Alle, die mit potenziell Betroffenen und Bedrohten Kontakt haben, sollten über die spezifischen Warnzeichen und Gewaltformen sensibilisiert sein, findet Myria Böhmecke. Doch dazu gehöre auch, dass Schulen und Behördenmitarbeiter mit diesem Thema nicht allein gelassen würden. “Es bedarf konkreter Handlungsleitfäden und Fortbildungsangebote, einem adäquaten Opferschutz sowie einer verlässlichen Finanzierung von Beratungsstellen.”
Wie wichtig Beratungs- und Anlaufstellen seien, um eine Tragödie wie vor 20 Jahren zu verhindern, unterstreicht ebenfalls der Geschäftsführer des Muslimischen SeelsorgeTelefons (MuTeS), Mohammad Imran Sagir. Gerade auch vor dem Hintergrund, dass Imane oder andere Autoritäten bei manchen Familien, dem kulturell “schwierigen Klientel”, nur bedingt Einflussmöglichkeiten hätten.

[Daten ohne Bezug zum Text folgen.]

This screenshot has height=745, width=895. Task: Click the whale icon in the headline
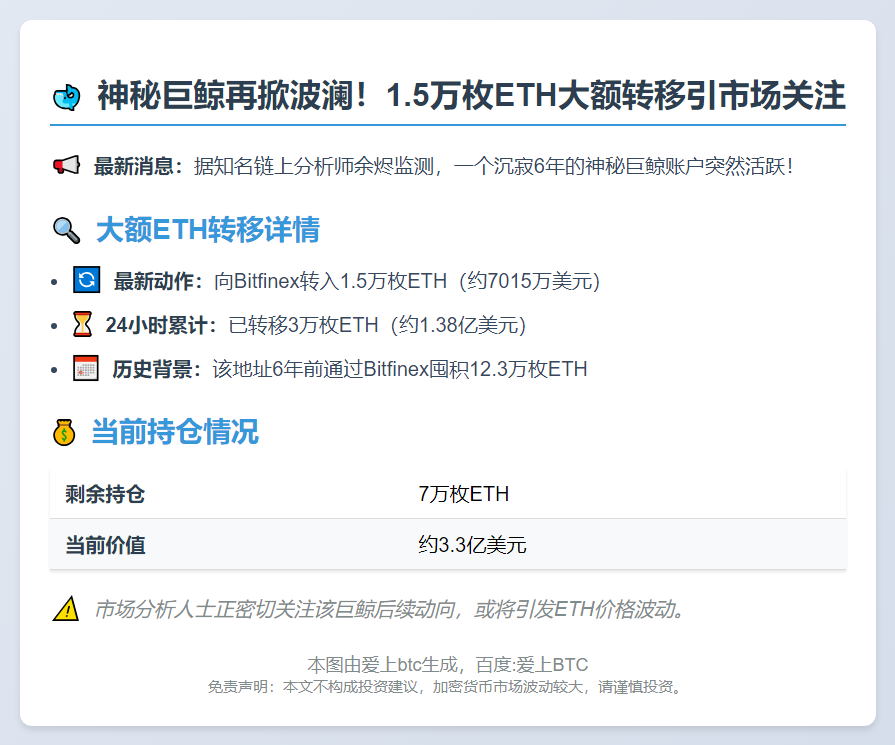66,95
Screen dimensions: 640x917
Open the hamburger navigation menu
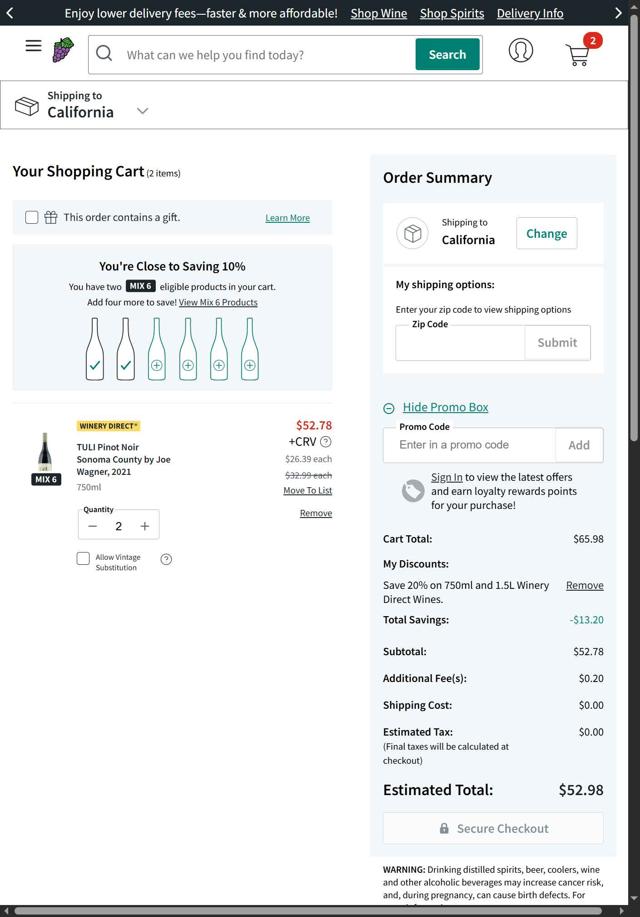(33, 46)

Das Muslimische SeelsorgeTelefon weise bei derartigen Gesprächen neben Anlaufstellen aber auch auf Bekannte oder Verwandte der Anruferinnen hin, die vielleicht familienintern vermitteln können. Auch das sei schon vorgekommen. Inwieweit der Ethik-Unterricht, der als eine Konsequenz nach dem Mord an Sürücü als ordentliches Unterrichtsfach an Berliner Schulen installiert wurde, Schaden abwehren könne, vermag Sagir nicht einzuschätzen.
Seit 2013 zeichnet die Grünen-Fraktion im Berliner Abgeordnetenhaus Projekte und Initiativen aus, die Mädchen und Frauen helfen, ihren Weg zu gehen. Am 30. Januar lädt Terre des Femmes zu einer öffentlichen Online-Podiumsdiskussion ein, an der auch die TV-Moderatorin Sandra Maischberger teilnimmt, die 2019 den Film “Nur eine Frau” über das Schicksal von Hatun Sürücü produziert hat. An ihrem Gedenkstein in Berlin-Tempelhof werden auch nach 20 Jahren regelmäßig Blumen und Kränze abgelegt. Politiker halten Reden.